## 課題項目
光造形用トレイについての以下の本文のうち、図1の説明で符号が付けられている面をすべて、符号とともに挙げてください。

## 検討対象の本文
本発明に係る光造形用トレイは、吊り下げ方式の光造形において流動性を有する光硬化性材料を収容するものであり、いわゆる樹脂槽である。光造形用トレイは、光照射面を有するトレイ本体と、トレイ本体の光照射面の反対側の面を覆うとともに光硬化性材料との接触面を有する離型層と、を備える。離型層は、酸素透過性を有する第1樹脂を含む第1樹脂層を少なくとも備え、第1樹脂層は、第1樹脂層中に酸素を供給するために大気中に露出する酸素供給窓を有する。
酸素は、光造形を行う間は継続して、酸素供給窓から導入されることが望ましい。そのため、光造形用トレイに光硬化性材料を収容した後は、酸素供給窓は大気中に露出し続けた状態とすることが好ましい。
光造形用トレイは、光硬化性材料を収容するトレイ本体と、トレイ本体の光硬化性材料を収容する側の面に配された離型層とを備える。
トレイ本体の形状は、光硬化性材料を収容可能である限り特に制限されない。トレイ本体は、例えば、方形や円形などの形状を有する底部と、底部の周縁から高さ方向に延びる側壁とを備えている。トレイ本体は、例えば、皿やバットなどの形状を有している。
離型層は、トレイ本体の光照射面の反対側の面、すなわち、光硬化性材料を収容する側の面を覆うように配されている。離型層は、光硬化パターンを剥離し易くするために、少なくとも光照射される領域に配されていればよいが、酸素供給窓を大気中に露出した状態となるように配する必要がある。
図1は、本発明の一実施形態に係る光造形用トレイの概略縦断面図である。光造形用トレイ1は、バット状のトレイ本体1aと、トレイ本体1aの内側に配された離型層1bとを含む。トレイ本体1aは、光源6からの光Lが照射される光照射面5aを含む外側の底面と、光照射面5aの反対側の面5bを含む内底面とを備える。光造形用トレイ1において、離型層1bは、トレイ本体1aの面5bを含む内底面およびトレイ本体1aの内側壁を覆うように配されている。光造形用トレイ1には、光硬化性材料3が収容されており、離型層1bは、光硬化性材料3との接触面9を有している。

## データセット部
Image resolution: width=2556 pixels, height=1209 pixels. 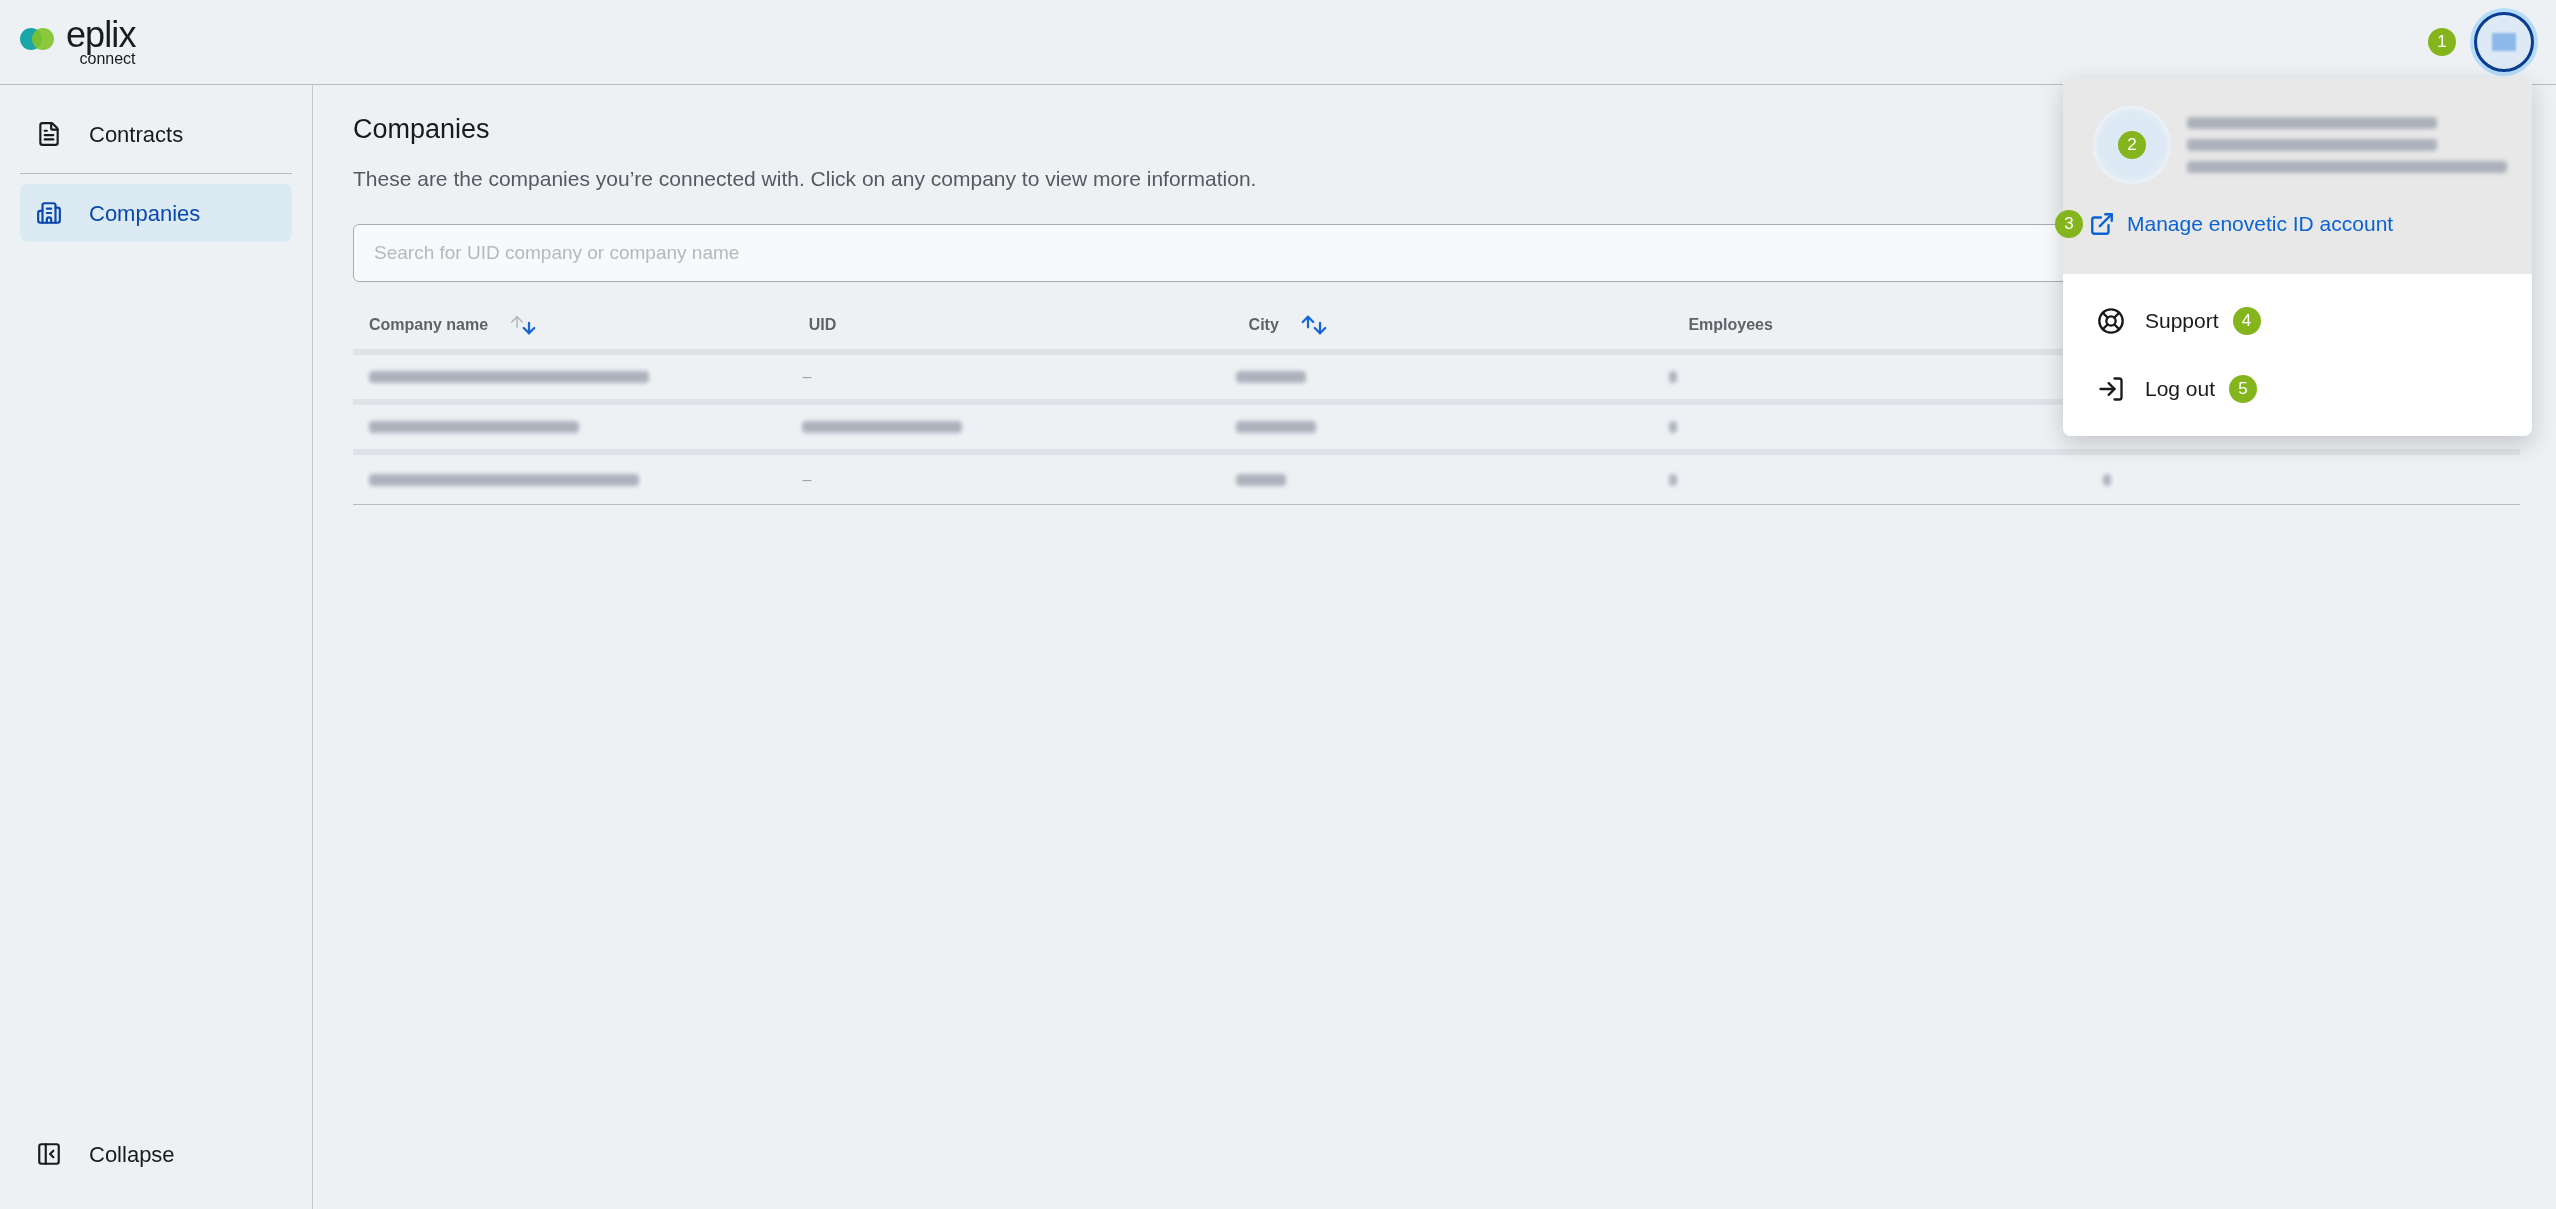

## 課題への回答
光照射面5a、面5b、接触面9